Teacher Chen Jiangong once wrote about the feeling of eating Dazhong hot pot, which was extremely exciting. He called it "the most harmonious hotpot", worthy of everyone. These three words gave Dazhong hot pot more humanistic connotation. The following quote: "I
I feel that something more contemporary than Dong Lai Shun is a "shabu-shabu" method called "Japanese hot pot".
"Japanese hotpot" uses a large square table with a hollow top. In the hollow in the center of the tabletop, there is a large pot with a diameter of about one meter. The large pot is divided into "autonomous areas" with pieces of barbed wire.

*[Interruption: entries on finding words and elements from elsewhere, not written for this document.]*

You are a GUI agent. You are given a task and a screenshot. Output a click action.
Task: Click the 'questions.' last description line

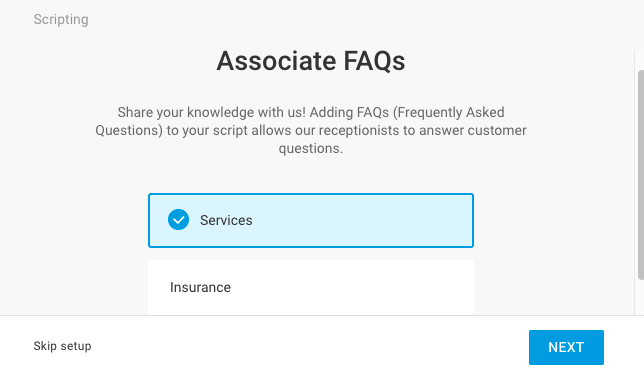(311, 148)
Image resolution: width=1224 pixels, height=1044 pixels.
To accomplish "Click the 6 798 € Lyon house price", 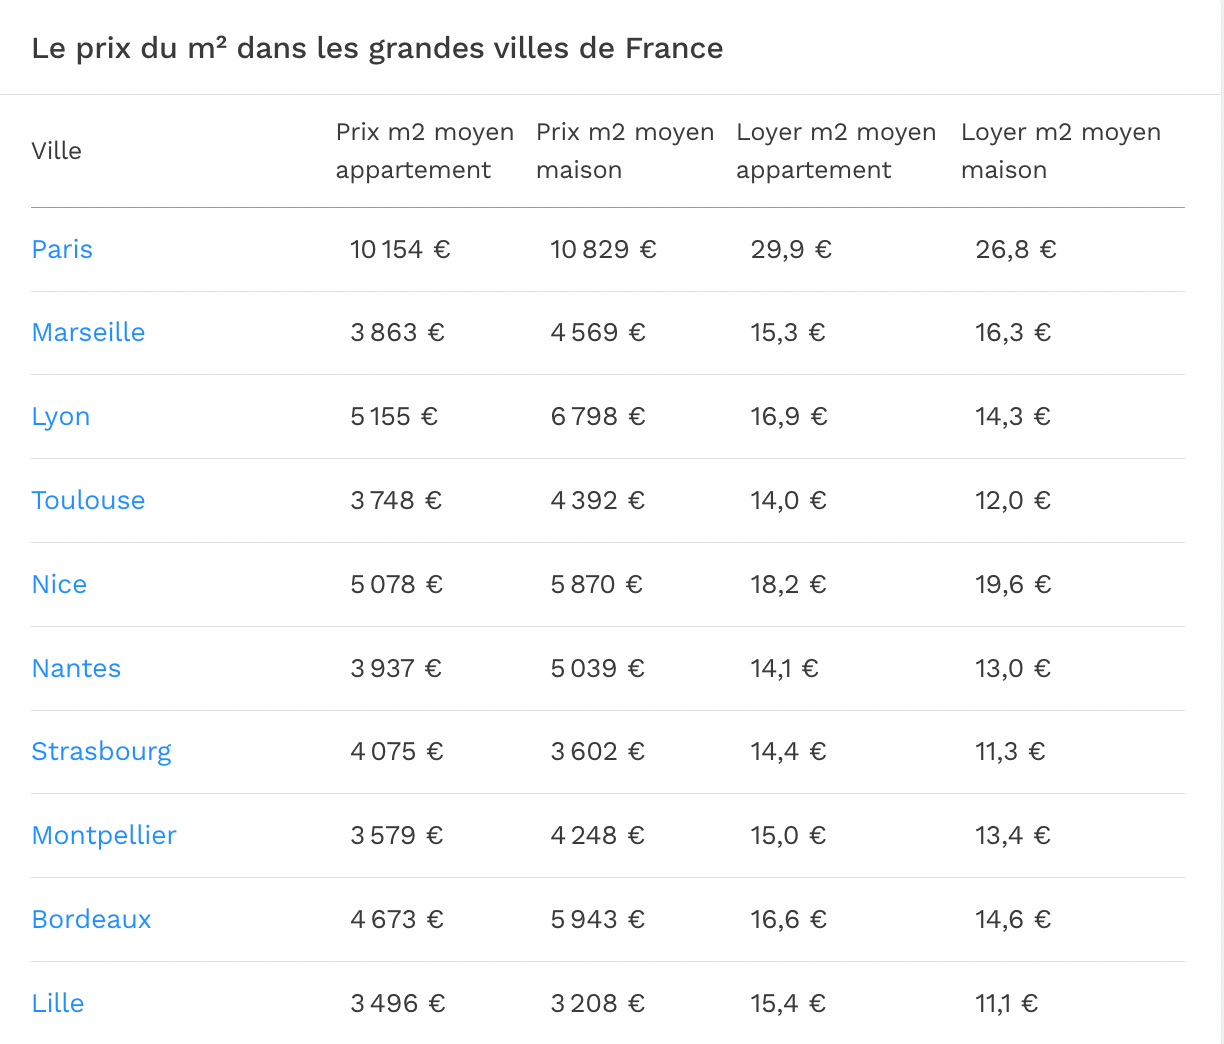I will pyautogui.click(x=598, y=416).
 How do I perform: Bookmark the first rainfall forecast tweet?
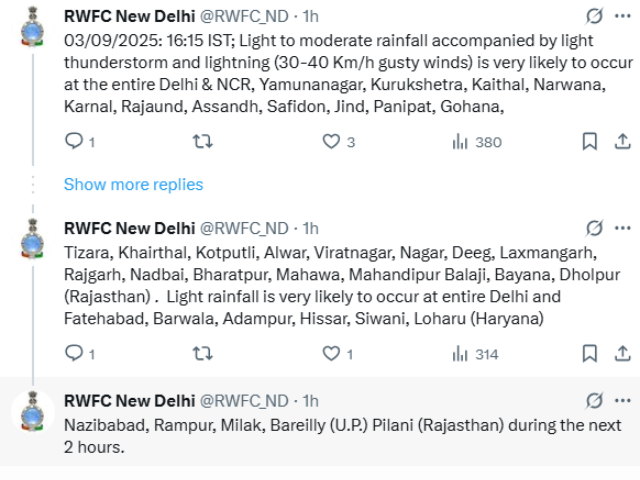click(590, 142)
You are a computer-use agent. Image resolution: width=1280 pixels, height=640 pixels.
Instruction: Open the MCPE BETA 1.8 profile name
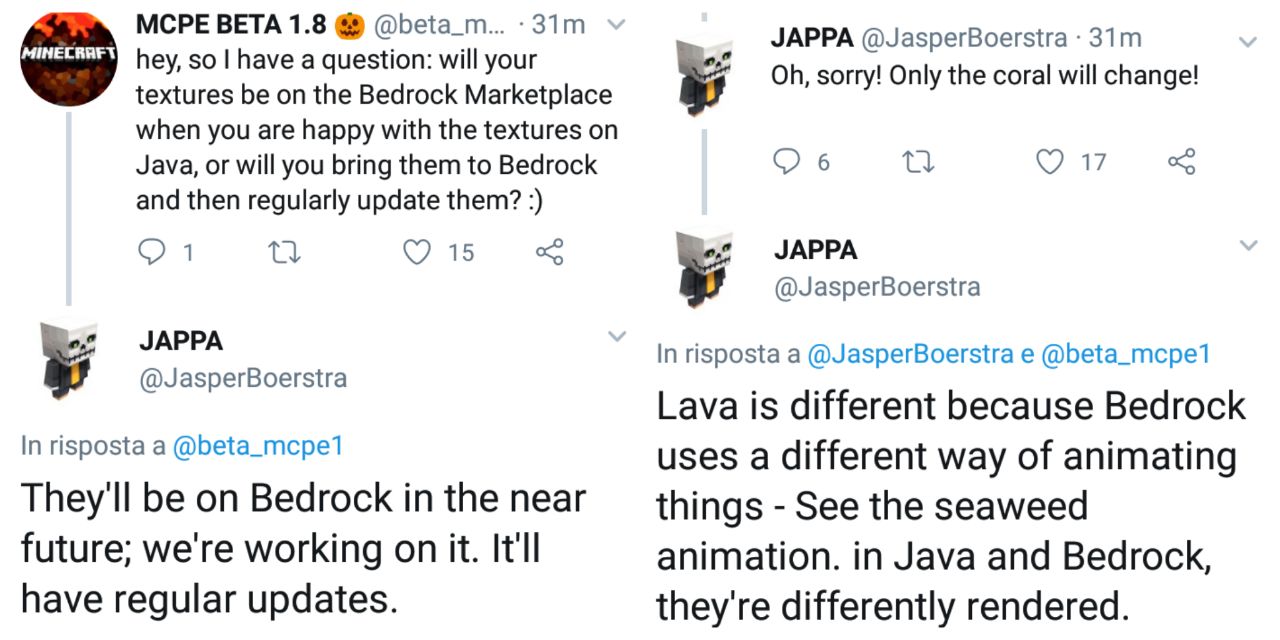click(231, 25)
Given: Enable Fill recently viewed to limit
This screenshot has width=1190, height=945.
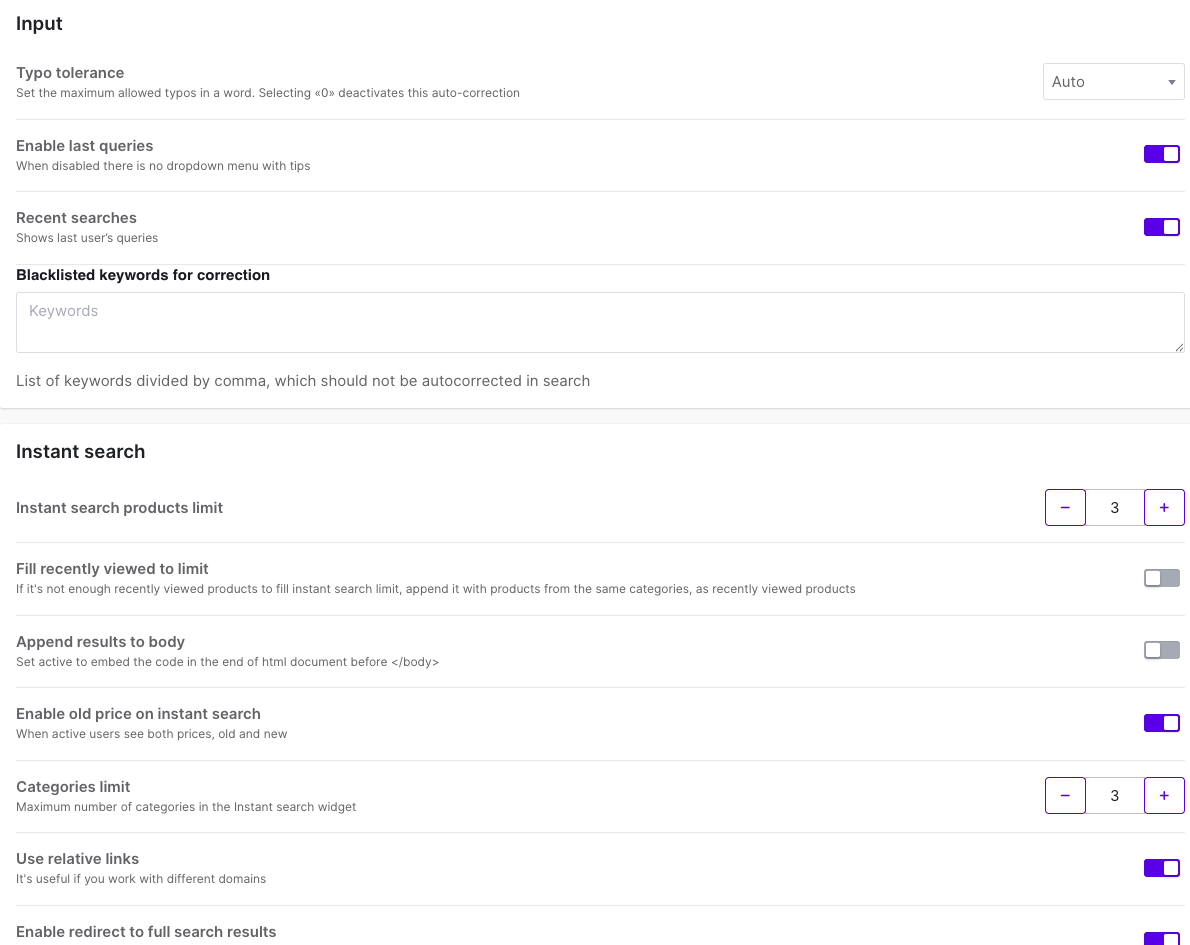Looking at the screenshot, I should click(x=1161, y=578).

People of "*** and pot", regardless of gender, old or young, raw or cooked, can occupy a table, find a space in the pot, and rinse your mutton slices in their own territory.
, while chatting, it really felt a bit like the "Five Races Harmony". To be honest, it was nearly 20 years ago that I last saw the "Five Races Harmony", if it weren't for a German.
When the Sinologist asked, I had already forgotten this interesting scene. Of course, it was also the reason for "cultural shock". This foreigner cared more about "*** and pot" than I did. He once told me,
He came to China to study during the "Cultural Revolution", so he should be considered a "worker, peasant, and soldier student." Then, he suddenly said to me: "The most important thing I will never forget is going to a small restaurant to eat '*** and hot pot'. It's just that I arrived."
I still don’t understand, when did this name come from?
Why is it called '*** and pot'?
"I, who are proud of studying the folk customs of the old capital, were unable to answer. I looked around and talked about him. Finally, I had to tell the truth and wait for me to check. An old man told me that the name was indeed taken from
It means "the harmony of the five ethnic groups". It's true that "everyone can be a Shunyao" Beijinger. Even if you fish slices of mutton in a big pot, you can get such a "great meaning". Don't worry about the "surname" of the Beijingers.
People in Beijing are born to be politicians." In the poor years, non-staple food and fruits seemed to be dispensable luxuries. Walking south from Enyuanju, there is a road leading to Dali Hutong.
At the T-junction, at that time, the common people could not eat the abundant fresh fruits all year round. Only fruits were brought to the T-junction by trucks during the harvest season, mostly small sour pears and green apples.
Several stevedores brought down large shovels and piled them into a pile.
Neighbors came from all over after hearing the news, and instead of using scales, one spade was equivalent to three or five cents, and so on.
The queue was very long, and the mothers-in-law and aunts kept warning people who were trying to "gai Sel" while waiting in line. They also kept telling people in front not to "eat the poor and eat the poor" and to pay attention to the ones behind that may not be available.
Most children in the 1950s and 1960s knew how to feel sorry for adults. Eating snacks was a rare thing, and those who pestered adults to buy sweets always ignored the unpromising children.